C’est l’histoire de chatons dont la jolie frimousse permet à des individus peu scrupuleux de gagner quelques centaines de francs. Premier acte en septembre, dans une maison de Châtonnaye, à la frontière entre Vaud et Fribourg. La chatte de Valentine Fasel met bas et donne vie à cinq bébés blancs et roux. La jeune femme cherche alors à les faire adopter «contre bons soins». A cet effet, elle utilise un site romand de petites annonces gratuites. Les acquéreurs se bousculent au portillon et une semaine plus tard, les cinq chatons ont tous trouvé preneurs. Un homme, domicilié dans la Broye, se montre particulièrement intéressé et en réserve deux.
Valentine mène l’enquêteQuelques jours après, Valentine enregistre un premier désistement. Elle place une nouvelle annonce, et cinq minutes plus tard, l’homme de la Broye la contacte à nouveau. «C’est pour faire une surprise à ma sœur», explique-t-il à la jeune femme soudain méfiante. Ses doutes se transforment en stupéfaction lorsqu’elle découvre que son interlocuteur s’apprête à mettre en vente les mêmes chats, pour 100 francs chacun, sur le même site. Elle crée alors un nouveau compte avec un autre pseudonyme et prétend donner deux nouveaux chatons. Le Broyard mord à l’hameçon et se manifeste quelques minutes plus tard. Furieuse, Valentine prend son téléphone et accuse l’homme de trafic de chats et d’abus de confiance. Dans la foulée, elle contacte le site de petites annonces pour le dénoncer. Les responsables du site bloquent le compte du Broyard et encouragent la jeune femme à déposer une plainte auprès de la Société vaudoise pour la protection des animaux (SVPA), ce qu’elle fait.

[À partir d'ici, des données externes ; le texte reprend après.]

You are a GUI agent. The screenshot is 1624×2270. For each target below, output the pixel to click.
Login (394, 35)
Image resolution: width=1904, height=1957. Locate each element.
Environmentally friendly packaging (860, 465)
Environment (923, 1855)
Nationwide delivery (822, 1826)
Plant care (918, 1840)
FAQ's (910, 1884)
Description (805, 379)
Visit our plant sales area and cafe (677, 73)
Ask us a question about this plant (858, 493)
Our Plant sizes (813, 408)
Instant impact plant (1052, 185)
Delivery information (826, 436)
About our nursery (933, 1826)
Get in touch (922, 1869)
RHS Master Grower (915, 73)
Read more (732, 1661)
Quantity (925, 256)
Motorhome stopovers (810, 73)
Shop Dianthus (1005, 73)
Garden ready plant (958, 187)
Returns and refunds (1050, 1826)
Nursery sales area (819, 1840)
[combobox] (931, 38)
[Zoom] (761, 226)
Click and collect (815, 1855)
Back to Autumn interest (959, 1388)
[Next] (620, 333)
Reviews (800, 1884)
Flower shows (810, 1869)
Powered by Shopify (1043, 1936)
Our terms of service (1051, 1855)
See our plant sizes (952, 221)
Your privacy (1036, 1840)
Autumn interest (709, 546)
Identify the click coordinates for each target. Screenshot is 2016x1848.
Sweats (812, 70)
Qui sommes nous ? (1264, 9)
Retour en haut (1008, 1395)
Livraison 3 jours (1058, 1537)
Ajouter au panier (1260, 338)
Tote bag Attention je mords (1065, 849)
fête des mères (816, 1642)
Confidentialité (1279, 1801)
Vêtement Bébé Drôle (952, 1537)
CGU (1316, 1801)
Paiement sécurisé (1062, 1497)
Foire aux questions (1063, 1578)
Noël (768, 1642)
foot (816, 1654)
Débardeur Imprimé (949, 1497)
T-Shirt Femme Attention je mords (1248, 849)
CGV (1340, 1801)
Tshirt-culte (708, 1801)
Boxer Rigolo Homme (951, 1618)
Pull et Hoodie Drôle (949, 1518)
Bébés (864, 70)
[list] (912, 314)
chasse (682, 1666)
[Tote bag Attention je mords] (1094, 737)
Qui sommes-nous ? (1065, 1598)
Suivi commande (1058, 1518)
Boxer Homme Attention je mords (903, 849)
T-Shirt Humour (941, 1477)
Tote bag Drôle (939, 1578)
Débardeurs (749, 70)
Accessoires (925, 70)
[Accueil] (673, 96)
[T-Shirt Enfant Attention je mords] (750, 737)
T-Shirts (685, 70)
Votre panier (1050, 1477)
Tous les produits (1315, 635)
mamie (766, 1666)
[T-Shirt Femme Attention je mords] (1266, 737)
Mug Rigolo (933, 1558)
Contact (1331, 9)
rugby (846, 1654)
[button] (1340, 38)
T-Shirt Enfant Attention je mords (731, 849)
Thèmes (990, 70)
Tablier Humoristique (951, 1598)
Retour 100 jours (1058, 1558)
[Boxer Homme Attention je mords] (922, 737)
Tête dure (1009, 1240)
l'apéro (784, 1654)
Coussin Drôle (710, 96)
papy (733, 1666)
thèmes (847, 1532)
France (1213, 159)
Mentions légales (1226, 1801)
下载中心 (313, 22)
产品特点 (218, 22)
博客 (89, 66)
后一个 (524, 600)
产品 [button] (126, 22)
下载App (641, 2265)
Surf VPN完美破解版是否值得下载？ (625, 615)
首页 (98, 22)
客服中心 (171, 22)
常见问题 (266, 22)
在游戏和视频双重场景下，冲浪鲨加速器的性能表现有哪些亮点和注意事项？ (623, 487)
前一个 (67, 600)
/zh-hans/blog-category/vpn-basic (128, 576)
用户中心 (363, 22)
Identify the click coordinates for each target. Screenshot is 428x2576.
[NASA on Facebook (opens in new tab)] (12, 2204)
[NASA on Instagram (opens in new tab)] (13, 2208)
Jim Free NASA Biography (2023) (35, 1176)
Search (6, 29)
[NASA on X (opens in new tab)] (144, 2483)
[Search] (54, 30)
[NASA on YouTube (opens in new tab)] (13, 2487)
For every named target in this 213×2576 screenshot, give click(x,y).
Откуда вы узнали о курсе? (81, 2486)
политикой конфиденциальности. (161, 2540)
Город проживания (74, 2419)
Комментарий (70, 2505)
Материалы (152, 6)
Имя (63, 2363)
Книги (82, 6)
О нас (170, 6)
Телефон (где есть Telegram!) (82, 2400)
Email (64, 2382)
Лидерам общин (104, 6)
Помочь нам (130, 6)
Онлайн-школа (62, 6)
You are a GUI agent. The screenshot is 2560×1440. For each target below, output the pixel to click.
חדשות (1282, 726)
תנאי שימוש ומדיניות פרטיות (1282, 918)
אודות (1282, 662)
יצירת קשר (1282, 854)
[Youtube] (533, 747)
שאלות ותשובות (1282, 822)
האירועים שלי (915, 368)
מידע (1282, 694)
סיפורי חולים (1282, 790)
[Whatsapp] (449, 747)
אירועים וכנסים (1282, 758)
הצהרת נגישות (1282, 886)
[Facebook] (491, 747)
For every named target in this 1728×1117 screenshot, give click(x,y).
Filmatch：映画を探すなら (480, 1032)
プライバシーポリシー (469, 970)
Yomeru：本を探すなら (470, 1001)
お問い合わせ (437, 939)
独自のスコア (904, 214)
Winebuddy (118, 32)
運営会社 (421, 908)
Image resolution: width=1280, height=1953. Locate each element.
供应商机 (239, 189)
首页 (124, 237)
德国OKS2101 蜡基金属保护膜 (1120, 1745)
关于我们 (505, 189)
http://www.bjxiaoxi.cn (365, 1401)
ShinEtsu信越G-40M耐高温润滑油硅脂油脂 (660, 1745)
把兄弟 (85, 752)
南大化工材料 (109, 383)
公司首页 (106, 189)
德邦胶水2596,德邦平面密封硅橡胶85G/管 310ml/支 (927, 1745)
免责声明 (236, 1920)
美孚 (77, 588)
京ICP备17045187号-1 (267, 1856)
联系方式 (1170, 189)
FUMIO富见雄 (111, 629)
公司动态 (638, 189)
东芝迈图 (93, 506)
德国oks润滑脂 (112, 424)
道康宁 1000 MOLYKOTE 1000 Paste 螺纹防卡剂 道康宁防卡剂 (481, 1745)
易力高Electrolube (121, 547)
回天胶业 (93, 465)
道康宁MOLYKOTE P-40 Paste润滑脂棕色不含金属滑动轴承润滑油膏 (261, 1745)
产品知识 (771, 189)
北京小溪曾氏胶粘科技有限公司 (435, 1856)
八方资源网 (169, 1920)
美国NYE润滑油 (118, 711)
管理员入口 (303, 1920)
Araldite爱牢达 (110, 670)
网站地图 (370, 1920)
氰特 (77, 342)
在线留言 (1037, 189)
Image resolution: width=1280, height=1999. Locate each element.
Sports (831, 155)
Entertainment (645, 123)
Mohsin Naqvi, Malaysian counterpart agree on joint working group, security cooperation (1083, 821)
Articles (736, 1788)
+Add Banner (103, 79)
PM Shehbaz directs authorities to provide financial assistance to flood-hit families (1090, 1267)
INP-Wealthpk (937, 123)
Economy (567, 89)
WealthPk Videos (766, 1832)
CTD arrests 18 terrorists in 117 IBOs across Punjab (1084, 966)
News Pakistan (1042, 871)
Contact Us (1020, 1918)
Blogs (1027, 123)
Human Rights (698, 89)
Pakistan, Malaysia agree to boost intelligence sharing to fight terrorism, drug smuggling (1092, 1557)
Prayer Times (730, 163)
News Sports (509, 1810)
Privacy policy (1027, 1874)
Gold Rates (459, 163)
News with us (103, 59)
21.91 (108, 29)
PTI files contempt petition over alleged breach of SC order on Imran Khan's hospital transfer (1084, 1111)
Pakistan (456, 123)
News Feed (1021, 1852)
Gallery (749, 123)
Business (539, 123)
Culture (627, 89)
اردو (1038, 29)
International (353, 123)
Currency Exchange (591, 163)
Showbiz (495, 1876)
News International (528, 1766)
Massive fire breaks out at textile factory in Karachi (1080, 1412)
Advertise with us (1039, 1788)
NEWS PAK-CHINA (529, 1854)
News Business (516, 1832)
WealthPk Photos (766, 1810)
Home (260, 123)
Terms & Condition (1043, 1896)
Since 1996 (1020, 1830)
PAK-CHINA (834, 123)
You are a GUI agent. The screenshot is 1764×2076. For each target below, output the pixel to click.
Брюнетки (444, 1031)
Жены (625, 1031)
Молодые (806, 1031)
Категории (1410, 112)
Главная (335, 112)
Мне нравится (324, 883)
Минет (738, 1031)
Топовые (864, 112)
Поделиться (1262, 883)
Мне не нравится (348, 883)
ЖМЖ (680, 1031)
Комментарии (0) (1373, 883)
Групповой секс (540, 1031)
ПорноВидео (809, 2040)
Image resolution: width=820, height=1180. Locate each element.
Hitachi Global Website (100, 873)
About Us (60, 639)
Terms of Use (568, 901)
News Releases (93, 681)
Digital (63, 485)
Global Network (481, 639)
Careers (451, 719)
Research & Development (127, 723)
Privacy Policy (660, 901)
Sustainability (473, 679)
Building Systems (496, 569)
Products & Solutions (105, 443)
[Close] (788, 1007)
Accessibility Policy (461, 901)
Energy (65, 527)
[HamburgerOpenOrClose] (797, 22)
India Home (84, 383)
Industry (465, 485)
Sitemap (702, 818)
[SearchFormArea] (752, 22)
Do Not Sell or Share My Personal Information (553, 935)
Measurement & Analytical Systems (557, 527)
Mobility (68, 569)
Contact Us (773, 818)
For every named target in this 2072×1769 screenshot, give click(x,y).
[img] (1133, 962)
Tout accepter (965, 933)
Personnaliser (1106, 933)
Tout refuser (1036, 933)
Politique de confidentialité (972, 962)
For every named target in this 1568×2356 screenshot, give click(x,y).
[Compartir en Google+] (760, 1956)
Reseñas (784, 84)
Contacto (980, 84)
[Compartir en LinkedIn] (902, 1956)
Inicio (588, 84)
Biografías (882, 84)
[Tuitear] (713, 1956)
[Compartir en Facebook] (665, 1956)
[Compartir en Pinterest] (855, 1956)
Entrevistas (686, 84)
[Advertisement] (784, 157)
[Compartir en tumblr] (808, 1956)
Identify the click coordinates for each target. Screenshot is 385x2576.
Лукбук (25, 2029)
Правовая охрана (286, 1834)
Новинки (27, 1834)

De surprise en surpriseMais Valentine n’est pas au bout de ses surprises. Après avoir rédigé une nouvelle annonce pour placer les deux chatons initialement promis au Broyard, un couple du Chablais valaisan se manifeste. Après une petite enquête, la jeune femme découvre sans tarder qu’ils ont eux aussi l’intention de revendre les chatons pour 100 francs; elle alerte la SPA valaisanne. «Les animaux ne sont pas des objets! Le problème, c’est que les utilisateurs de ces sites internet peuvent sans problème se créer de nouveaux comptes et continuer leur trafic en toute tranquillité. C’est tout à fait inadmissible», tempête-t-elle.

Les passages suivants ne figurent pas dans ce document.